*Work to complete*.
Transcribe exactly, please, the line bearing "At what coordinates should I click to accomplish: Place" and all later lines through the end of the records, with the pictures left out.

Dataset entries
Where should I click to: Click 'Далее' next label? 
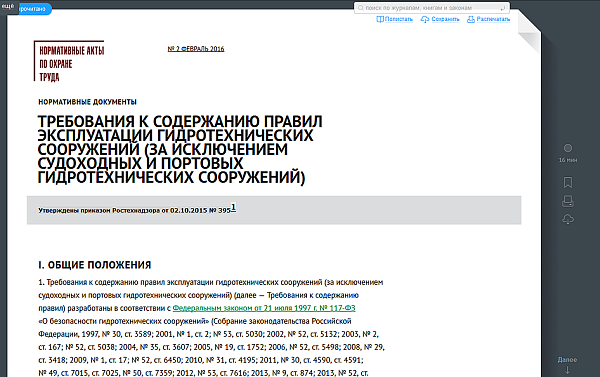[x=567, y=360]
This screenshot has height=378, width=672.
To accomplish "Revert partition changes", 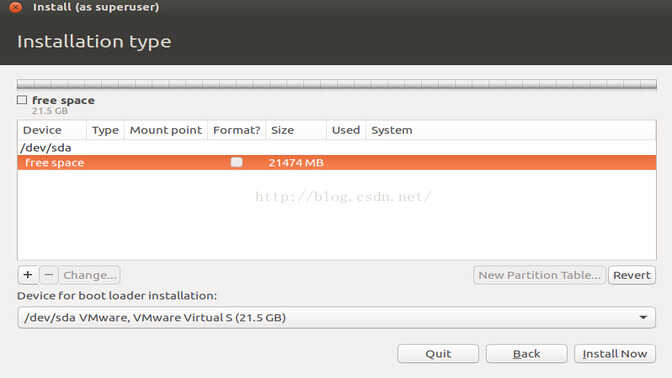I will pos(632,275).
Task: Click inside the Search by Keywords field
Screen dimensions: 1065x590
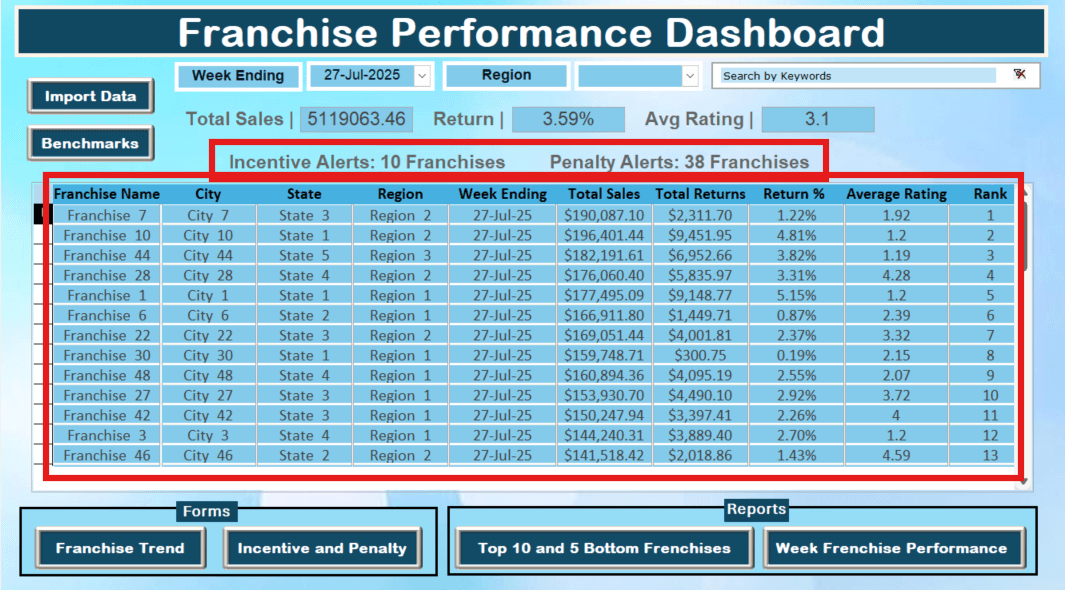Action: tap(860, 75)
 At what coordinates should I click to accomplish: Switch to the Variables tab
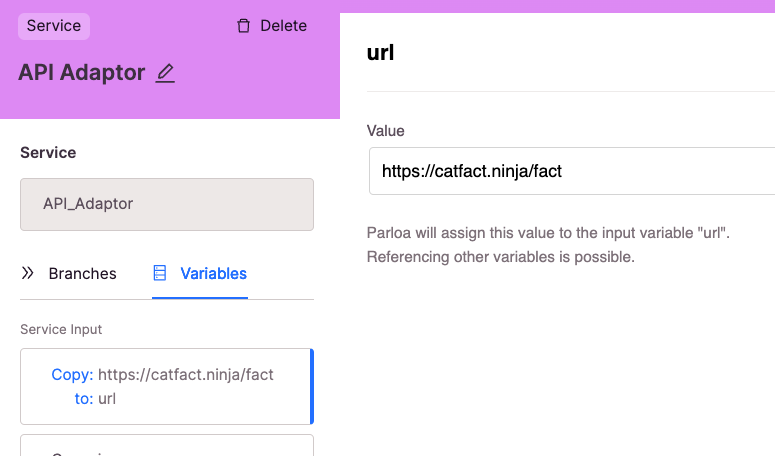pyautogui.click(x=200, y=274)
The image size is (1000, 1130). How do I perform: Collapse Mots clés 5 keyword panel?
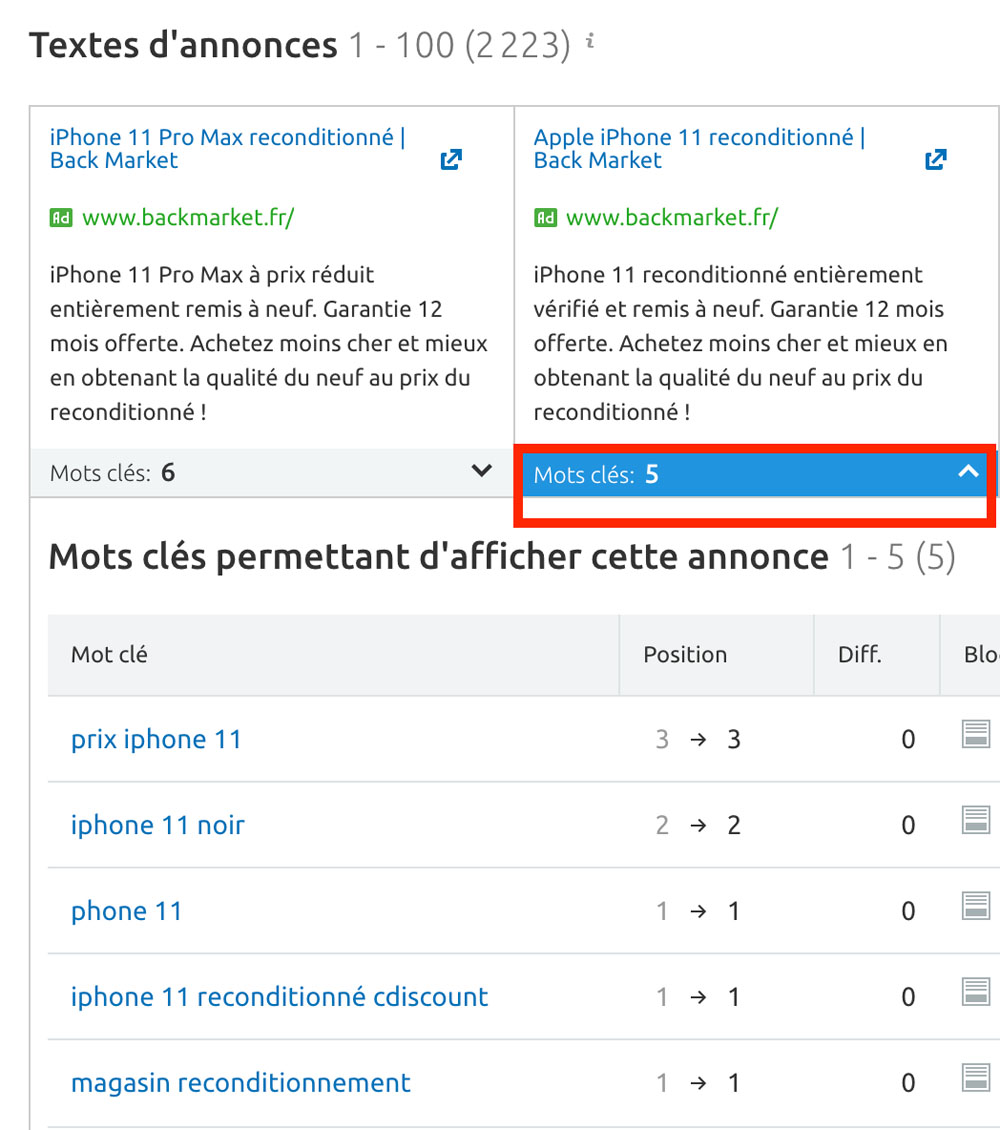tap(755, 474)
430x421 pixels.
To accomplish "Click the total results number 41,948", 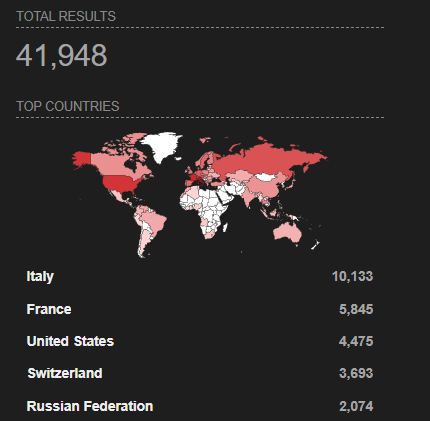I will click(61, 55).
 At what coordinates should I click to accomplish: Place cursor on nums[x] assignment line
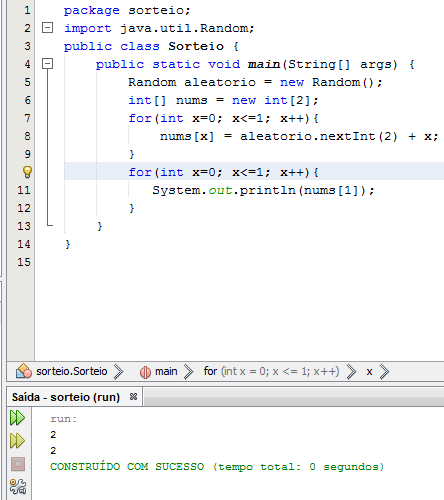point(299,136)
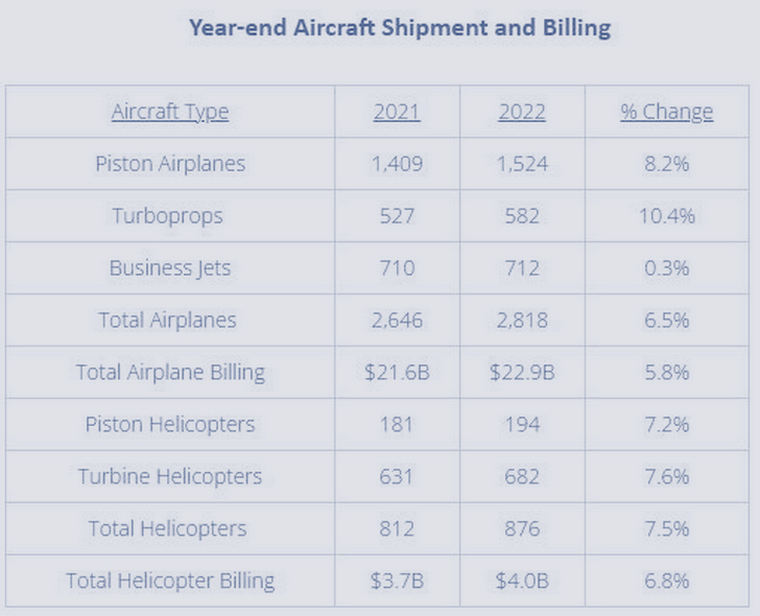Viewport: 760px width, 616px height.
Task: Click the Aircraft Type column header
Action: (x=170, y=111)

*Exercise result*.
 At what coordinates should I click to accomplish: Place cursor on nums[x] assignment line
point(299,136)
Viewport: 760px width, 616px height.
Task: Click the Aircraft Type column header
Action: (x=170, y=111)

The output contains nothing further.